Stimmen aus dem Bezirk
"Junge Asylwerber dürfen derzeit eine Lehre in Mangelberufen beginnen. Rund einem Drittel droht nun die Abschiebung. Das ist nicht nur menschlich sehr fragwürdig, sondern stellt auch die Betriebe vor Probleme", erklärt auch Bezirkschef Gerald Bischof. Die Bezirks-ÖVP sieht das anders: Der Antrag sei ein Hinweis auf "mangelnde Ernsthaftigkeit der Antragsteller", erklärt Thomas Mück (ÖVP). "Die Bürger von Liesing wissen ganz genau, dass solche Themen in der Bezirksvertretung völlig fehl am Platz sind." Und weiter: "Da der Status ‚In Ausbildung' weit gefasst ist, wären damit alle abzuschiebenden Personen innerhalb kürzester Zeit in Ausbildung und damit weiter in Österreich." Ähnlich sieht man das in der FPÖ Liesing. "Eine begonnene Lehre kann keinen fehlenden Grund für Asyl wie etwa Verfolgung ersetzen. Mit einer solchen Vorgangsweise würden rechtskräftig negative Asylbescheide und damit rechtsstaatliche Entscheidungen außer Kraft gesetzt. Diese Form des Bleiberechts durch die Hintertür lehnen wir ab. Deutschland hat viele Fehler in der Asylpolitik gemacht, wir sollten diese Fehler nicht wiederholen" so Roman Schmid (FPÖ).

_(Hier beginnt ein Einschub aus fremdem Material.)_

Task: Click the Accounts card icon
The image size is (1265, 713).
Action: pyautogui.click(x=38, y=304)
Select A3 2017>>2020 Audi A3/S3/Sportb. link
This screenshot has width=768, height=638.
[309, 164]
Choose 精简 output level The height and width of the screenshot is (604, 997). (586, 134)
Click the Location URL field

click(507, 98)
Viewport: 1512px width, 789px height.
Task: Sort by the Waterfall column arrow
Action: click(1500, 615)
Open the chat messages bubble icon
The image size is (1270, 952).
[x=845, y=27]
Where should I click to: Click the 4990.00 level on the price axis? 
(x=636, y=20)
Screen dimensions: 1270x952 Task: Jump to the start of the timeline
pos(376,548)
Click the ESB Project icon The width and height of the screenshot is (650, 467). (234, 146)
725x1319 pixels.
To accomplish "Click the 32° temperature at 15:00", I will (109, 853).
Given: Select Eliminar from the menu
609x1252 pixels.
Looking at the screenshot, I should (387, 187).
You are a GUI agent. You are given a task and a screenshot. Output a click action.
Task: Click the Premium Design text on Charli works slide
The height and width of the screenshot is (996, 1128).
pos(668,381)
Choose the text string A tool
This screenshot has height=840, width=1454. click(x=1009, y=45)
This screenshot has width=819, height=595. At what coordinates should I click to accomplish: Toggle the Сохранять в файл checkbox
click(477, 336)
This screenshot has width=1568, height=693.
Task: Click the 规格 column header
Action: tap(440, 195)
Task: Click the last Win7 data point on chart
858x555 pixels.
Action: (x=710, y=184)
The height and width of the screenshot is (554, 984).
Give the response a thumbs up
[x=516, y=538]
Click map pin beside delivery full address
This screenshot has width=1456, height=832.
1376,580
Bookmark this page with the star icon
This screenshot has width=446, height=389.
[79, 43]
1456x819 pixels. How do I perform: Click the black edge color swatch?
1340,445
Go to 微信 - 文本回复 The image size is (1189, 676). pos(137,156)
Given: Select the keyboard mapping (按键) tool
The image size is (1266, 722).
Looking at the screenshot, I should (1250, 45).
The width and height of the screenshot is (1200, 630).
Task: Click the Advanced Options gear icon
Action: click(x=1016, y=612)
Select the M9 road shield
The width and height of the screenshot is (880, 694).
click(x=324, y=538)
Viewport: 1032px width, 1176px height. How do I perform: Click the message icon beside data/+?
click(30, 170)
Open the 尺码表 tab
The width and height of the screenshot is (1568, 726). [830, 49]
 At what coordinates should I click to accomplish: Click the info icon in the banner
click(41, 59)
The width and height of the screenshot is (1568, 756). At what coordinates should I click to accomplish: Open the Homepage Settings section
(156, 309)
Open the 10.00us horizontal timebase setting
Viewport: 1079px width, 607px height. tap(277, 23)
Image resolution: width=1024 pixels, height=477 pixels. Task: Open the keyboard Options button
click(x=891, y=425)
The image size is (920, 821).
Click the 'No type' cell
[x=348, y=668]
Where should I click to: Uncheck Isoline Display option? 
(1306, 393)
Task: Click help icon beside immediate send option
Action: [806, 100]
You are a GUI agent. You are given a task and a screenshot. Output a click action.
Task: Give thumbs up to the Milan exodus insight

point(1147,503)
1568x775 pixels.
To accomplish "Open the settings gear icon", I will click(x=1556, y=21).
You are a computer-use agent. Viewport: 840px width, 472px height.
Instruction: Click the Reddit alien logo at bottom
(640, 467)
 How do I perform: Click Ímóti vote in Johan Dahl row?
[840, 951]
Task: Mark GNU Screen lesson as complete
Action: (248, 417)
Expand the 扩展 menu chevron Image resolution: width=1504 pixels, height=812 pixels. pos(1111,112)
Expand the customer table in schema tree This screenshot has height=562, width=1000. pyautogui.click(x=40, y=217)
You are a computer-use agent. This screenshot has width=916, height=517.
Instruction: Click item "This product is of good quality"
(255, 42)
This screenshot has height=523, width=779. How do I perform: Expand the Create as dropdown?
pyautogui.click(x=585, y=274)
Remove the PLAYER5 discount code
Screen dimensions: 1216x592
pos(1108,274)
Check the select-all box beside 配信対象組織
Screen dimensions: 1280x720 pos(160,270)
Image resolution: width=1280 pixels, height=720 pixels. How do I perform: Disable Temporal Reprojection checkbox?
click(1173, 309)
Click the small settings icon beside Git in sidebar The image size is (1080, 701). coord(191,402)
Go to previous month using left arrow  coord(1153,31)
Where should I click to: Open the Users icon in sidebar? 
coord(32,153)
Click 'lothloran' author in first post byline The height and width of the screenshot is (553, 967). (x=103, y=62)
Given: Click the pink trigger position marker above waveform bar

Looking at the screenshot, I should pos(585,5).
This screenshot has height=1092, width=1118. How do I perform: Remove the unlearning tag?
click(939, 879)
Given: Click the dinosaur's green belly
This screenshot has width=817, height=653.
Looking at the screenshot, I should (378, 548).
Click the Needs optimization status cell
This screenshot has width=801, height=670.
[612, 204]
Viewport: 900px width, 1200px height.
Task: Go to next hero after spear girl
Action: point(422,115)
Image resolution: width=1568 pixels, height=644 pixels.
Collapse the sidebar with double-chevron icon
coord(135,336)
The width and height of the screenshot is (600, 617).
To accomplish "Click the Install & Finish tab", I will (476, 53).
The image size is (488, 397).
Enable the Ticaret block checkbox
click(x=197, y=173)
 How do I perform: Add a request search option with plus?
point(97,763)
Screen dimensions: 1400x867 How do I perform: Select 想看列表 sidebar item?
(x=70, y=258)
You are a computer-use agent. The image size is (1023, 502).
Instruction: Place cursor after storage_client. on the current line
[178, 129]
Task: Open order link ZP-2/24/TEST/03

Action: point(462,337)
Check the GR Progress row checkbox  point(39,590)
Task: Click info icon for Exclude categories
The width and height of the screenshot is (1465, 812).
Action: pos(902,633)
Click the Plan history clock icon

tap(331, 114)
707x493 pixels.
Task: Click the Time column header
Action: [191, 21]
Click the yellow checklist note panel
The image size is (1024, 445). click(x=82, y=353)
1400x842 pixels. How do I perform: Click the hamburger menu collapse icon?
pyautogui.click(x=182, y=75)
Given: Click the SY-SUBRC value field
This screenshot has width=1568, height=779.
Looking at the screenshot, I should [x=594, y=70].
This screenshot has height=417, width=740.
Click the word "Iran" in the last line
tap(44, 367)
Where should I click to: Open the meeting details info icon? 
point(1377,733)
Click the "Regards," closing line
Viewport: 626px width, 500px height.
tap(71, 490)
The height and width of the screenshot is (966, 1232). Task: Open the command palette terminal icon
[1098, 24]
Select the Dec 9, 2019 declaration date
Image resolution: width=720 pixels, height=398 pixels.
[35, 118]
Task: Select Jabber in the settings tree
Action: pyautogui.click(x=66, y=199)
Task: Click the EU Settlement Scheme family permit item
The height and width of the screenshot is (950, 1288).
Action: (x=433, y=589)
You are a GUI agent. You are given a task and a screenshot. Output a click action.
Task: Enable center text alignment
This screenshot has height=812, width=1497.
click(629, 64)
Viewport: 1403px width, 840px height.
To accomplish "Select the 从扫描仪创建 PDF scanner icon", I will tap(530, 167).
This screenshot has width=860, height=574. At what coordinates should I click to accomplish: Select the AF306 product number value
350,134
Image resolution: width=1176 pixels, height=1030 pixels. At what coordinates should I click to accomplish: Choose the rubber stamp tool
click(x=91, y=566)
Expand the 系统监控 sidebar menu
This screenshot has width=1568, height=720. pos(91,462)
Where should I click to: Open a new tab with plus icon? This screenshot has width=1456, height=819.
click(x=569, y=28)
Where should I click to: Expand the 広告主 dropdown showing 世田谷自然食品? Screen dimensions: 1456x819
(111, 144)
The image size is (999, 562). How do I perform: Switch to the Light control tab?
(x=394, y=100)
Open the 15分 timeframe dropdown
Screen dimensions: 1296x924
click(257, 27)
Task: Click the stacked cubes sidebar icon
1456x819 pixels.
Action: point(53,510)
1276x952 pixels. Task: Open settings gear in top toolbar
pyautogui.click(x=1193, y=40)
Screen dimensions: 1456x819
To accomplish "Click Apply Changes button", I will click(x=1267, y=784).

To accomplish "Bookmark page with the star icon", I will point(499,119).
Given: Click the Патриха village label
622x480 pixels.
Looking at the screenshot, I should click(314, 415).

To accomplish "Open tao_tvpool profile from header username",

Eine Lösung für dieses Dilemma sehen die Liesinger Grünen nämlich in der deutschen "3+2-Regelung". Flüchtlinge können in Deutschland, geschützt vor einer Abschiebung, eine dreijährige Ausbildung absolvieren und danach zwei Jahre lang den erlernten Beruf ausüben. Dass das in Österreich umgesetzt wird, ist nicht zu erwarten. In der Fremdenrechtsnovelle 2018 ist nichts von einem Niederlassungstitel für Asylwerber in Ausbildung zu lesen.